BY JOHN RUCH –
Ipsum Diagnostics began 2020 with its routine business of checking samples for dermatologists, neurologists and other medical practices. But it also heard about a novel coronavirus beginning a global spread.
Now the rapidly growing Sandy Springs laboratory is dedicated to the COVID-19 battle, cranking through as many as 7,000 tests a day on behalf of the Georgia Department of Public Health.
“It’s really important to everyone here,” says Lauren Bricks, Ipsum’s co-founder and chief operating officer, who grew up in Sandy Springs. “You can see it. You can feel it. It’s really amazing how everyone has really stepped up.”
Bricks is a graduate of the school now called Riverwood International Charter School. She had a previous career in medical research, including biodefense on behalf of the Army and Navy, and setting up labs for various medical practices and companies. In 2011, she re-
turned to Sandy Springs, where she now lives with husband Peter, an attorney, in the house where she grew up.
In 2016, she co-founded Ipsum with Colin Rogers, who was the national sales director at her previous job. The plan was to go into the lab business for themselves, with their own specialty tests and protocols. A core of their medical diagnostic work is polymerase chain
reaction, a technique for quickly identifying pathogens by amplifying a small amount of their DNA or RNA genetic material.
Ipsum — the name means “accuracy” or “precision” in Latin — operates at 8607 Roberts Drive, a Sandy Springs location chosen so that the Bricks could stay settled in their hometown.
Amid the normal lab work, Ipsum in late 2019 learned about the coronavirus. “We heard about it just like everyone else, in the news,” said Bricks. They also knew “that it was better to get in front of it.” She recalled that by early February, the staff was saying, “We don’t’ know what it’s going to look like in the United States. But we’re going to go ahead, as soon as we have the genetic sequences [of the coronavirus], we’re going to start the development work.”
Bricks said Ispum knew it was ideally suited to help on the testing front of the pandemic battle. “We already had the whole infrastructure in place,” she said. “We had the right equipment. We had the right
technology… We already had the safety measures in place to work with these types of specimens.”
Foreseeing that supplies would become scarce for standard tests, Ipsum developed its own, which gained emergency authorization from the U.S. Food and Drug Administration effective April 1.
What they didn’t foresee was the immense demand. The company, now at about 100 employees, had good timing in that it was already planning a 10,000-square-foot expansion.
“When you think about the demand just surging overnight, and you think about any business that is producing something — take shoes, for example, and one day you’re making 5,000 pairs of shoes and the next day you’re being asked to do 20,000 pairs of shoes. A laboratory’s no different,” Bricks said.
As of late July, Ipsum had processed between 250,000 and 300,000 COVID-19 tests, Bricks said.
- - -
_Exercise instructions:_
• a. In the article about Ipsum Diagnostics, why did the lab create its own COVID-19 test?
• b. Copy the part of the Ipsum Diagnostics article starting at "Now the rapidly" and ending at "she grew up.".
• c. Proceed with the article about Ipsum Diagnostics, picking up right after its final sentence.

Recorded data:
- - -
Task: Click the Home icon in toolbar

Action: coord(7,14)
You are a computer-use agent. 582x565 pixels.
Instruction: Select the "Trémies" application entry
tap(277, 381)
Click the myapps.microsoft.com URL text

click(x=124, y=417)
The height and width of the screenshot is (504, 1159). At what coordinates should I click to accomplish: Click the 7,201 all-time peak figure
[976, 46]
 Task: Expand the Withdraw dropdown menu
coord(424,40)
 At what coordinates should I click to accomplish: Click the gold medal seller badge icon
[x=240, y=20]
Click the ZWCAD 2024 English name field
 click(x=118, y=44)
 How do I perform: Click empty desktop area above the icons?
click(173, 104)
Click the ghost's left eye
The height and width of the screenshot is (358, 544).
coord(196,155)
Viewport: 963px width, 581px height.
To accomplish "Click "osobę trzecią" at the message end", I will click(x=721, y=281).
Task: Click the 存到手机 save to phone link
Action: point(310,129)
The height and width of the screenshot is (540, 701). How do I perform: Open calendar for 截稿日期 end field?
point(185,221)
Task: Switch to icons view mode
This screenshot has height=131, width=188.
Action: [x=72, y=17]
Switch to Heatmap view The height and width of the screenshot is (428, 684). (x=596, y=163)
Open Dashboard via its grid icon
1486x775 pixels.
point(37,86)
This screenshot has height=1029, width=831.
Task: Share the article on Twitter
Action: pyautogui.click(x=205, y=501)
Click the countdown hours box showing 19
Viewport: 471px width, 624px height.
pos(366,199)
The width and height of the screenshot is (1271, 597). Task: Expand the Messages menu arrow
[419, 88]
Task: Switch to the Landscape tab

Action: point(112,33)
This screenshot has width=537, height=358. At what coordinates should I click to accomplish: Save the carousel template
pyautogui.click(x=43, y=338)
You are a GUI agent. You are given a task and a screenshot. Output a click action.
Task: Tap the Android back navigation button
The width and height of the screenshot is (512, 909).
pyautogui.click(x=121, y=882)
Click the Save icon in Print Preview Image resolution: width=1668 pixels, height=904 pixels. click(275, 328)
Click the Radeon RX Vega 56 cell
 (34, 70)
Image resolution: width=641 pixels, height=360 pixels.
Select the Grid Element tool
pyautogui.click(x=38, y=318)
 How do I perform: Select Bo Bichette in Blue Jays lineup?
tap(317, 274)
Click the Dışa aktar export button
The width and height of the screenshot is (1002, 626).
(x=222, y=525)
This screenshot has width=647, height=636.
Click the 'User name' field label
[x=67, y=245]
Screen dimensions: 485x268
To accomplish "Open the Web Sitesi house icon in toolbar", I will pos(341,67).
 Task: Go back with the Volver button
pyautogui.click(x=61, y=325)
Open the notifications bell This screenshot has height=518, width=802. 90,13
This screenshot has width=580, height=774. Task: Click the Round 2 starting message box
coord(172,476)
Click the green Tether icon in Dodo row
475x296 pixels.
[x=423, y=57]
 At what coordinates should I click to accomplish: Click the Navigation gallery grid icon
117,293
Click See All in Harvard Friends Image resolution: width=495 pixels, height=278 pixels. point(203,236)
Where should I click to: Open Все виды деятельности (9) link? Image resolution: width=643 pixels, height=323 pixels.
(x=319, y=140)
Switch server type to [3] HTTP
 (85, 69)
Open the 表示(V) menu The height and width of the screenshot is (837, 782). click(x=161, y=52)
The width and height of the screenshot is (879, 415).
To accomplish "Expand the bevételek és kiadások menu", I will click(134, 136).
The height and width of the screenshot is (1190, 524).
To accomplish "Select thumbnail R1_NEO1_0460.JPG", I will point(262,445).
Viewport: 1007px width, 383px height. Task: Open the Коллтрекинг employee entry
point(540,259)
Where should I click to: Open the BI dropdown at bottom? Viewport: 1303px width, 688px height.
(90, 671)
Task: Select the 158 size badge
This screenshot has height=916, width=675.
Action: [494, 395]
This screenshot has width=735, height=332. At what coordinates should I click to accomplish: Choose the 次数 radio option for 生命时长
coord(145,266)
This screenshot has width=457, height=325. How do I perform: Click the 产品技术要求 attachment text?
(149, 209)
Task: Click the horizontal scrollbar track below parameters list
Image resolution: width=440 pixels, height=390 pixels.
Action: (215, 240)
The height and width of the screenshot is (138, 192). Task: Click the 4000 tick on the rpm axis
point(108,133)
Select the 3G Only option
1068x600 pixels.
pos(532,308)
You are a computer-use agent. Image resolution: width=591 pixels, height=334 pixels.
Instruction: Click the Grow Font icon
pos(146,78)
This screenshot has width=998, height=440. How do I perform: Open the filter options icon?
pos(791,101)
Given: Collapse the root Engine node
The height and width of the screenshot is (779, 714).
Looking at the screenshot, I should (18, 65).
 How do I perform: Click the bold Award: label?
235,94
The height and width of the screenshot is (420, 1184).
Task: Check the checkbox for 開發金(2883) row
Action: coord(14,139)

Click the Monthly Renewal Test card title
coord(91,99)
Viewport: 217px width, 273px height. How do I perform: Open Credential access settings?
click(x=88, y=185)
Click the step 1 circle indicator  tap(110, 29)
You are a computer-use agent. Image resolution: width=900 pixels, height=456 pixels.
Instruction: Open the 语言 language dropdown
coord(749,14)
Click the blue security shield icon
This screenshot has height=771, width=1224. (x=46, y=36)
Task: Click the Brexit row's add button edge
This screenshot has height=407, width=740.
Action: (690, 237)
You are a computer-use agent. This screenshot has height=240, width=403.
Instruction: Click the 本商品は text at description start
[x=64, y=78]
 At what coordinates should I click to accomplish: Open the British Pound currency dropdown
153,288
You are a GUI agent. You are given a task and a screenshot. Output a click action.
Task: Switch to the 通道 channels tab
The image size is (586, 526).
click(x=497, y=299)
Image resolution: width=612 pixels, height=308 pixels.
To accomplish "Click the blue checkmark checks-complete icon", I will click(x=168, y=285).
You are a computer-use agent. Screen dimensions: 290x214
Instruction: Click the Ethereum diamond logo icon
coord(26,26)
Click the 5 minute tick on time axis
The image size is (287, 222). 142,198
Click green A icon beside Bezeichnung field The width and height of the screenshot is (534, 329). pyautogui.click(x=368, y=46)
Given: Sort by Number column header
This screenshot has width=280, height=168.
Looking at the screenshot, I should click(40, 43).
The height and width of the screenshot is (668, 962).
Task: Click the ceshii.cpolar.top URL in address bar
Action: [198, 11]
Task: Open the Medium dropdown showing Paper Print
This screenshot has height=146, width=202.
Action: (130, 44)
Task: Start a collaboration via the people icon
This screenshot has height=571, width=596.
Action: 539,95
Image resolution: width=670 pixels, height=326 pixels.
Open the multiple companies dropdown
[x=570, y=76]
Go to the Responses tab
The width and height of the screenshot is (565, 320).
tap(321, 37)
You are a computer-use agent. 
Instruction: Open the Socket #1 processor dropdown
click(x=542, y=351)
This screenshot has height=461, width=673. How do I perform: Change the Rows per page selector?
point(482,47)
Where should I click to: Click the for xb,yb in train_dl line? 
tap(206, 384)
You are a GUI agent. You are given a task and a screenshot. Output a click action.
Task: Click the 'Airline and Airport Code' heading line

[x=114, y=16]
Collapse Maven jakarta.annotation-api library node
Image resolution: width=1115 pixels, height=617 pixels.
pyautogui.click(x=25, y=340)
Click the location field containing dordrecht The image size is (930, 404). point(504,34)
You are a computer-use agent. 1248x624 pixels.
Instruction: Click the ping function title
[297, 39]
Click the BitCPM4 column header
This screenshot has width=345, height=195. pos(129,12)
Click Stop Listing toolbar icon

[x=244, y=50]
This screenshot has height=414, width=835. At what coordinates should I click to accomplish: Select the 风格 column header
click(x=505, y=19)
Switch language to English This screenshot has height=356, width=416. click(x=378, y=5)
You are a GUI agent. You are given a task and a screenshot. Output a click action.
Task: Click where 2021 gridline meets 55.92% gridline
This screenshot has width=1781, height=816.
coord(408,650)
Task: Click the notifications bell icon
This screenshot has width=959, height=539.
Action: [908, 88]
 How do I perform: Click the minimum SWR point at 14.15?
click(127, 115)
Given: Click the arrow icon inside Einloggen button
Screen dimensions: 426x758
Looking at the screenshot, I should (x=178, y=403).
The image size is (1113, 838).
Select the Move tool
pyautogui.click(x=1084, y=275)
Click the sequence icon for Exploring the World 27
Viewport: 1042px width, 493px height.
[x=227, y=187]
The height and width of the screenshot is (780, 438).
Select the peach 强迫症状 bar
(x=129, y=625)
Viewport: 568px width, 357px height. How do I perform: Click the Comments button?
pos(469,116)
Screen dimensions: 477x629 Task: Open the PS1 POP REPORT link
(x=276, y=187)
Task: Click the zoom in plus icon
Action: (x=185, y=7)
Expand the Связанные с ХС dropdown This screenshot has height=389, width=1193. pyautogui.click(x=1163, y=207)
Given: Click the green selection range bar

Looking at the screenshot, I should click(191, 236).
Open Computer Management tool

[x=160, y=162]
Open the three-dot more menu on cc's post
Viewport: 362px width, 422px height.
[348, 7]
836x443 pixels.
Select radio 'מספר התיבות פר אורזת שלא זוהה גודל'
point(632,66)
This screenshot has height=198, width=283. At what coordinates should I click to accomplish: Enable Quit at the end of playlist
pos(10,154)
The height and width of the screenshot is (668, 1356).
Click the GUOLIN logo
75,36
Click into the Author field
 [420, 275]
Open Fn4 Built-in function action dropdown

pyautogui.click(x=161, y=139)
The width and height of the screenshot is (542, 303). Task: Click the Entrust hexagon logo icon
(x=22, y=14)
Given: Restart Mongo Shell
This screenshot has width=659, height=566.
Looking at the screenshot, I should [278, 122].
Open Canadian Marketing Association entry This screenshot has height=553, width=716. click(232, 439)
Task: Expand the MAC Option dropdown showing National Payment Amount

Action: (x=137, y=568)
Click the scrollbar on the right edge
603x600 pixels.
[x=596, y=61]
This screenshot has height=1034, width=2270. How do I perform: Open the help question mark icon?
- - -
_Replies:_
• a. Ipsum created its own test because it foresaw that supplies for the standard tests would become scarce.

• b.
Now the rapidly growing Sandy Springs laboratory is dedicated to the COVID-19 battle, cranking through as many as 7,000 tests a day on behalf of the Georgia Department of Public Health.
“It’s really important to everyone here,” says Lauren Bricks, Ipsum’s co-founder and chief operating officer, who grew up in Sandy Springs. “You can see it. You can feel it. It’s really amazing how everyone has really stepped up.”
Bricks is a graduate of the school now called Riverwood International Charter School. She had a previous career in medical research, including biodefense on behalf of the Army and Navy, and setting up labs for various medical practices and companies. In 2011, she re-
turned to Sandy Springs, where she now lives with husband Peter, an attorney, in the house where she grew up.

• c.
Accuracy of COVID-19 tests has been a topic in the local and national news, with some patients seeing false positive or false negative results, and others frustrated by “inconclusive” results. Bricks said that designing and refining controls for accurate results is basic to all diagnostics, but that the COVID-19 mass testing has some unusual challenges. For example, it was not normal practice before the pandemic to collect a specimen from someone sitting in their car in a parking lot — a less than ideal environment.
Among the techniques Ipsum uses is also checking the amount of human genetic material in the sample; if there is not enough evidence of the patient themselves, then there probably isn’t enough material to confirm a COVID result, either. The vast quantity of tests is providing Ipsum with large amounts of data to refine the testing models, she said.
Ipsum is dedicated to COVID testing now, with its normal business virtually nonexistent due to the pandemic reduction in elective medical visits. Bricks declined to discuss the financial impacts on Ipsum, but said it is a time of unusual collaboration among labs, including on proprietary matters like test designs and protocols.
“Yeah, of course in a normal, non-pandemic world, you are very protective of that,” Bricks said of such information, but Ipsum has shared its protocols with two other labs and brought technicians in to train them. “No lab can absorb the entire capacity that’s needed,”
she said.
Ipsum has to do all that work while following the same safety guidelines as any other business, including social distancing and daily testing of anyone who enters the building. While spreading COVID-19 is a public health problem anywhere, quarantines and cleanup
shutdowns would be especially devastating at a diagnostic lab.
“If we have COVID here, it impacts everybody outside these walls because of the volume [of testing] we’re doing for the state,” said Bricks.
For the lab staff, it means tremendous pressure and stress, said Bricks, but also a dedication to the mission. “It’s inspiring,” she said.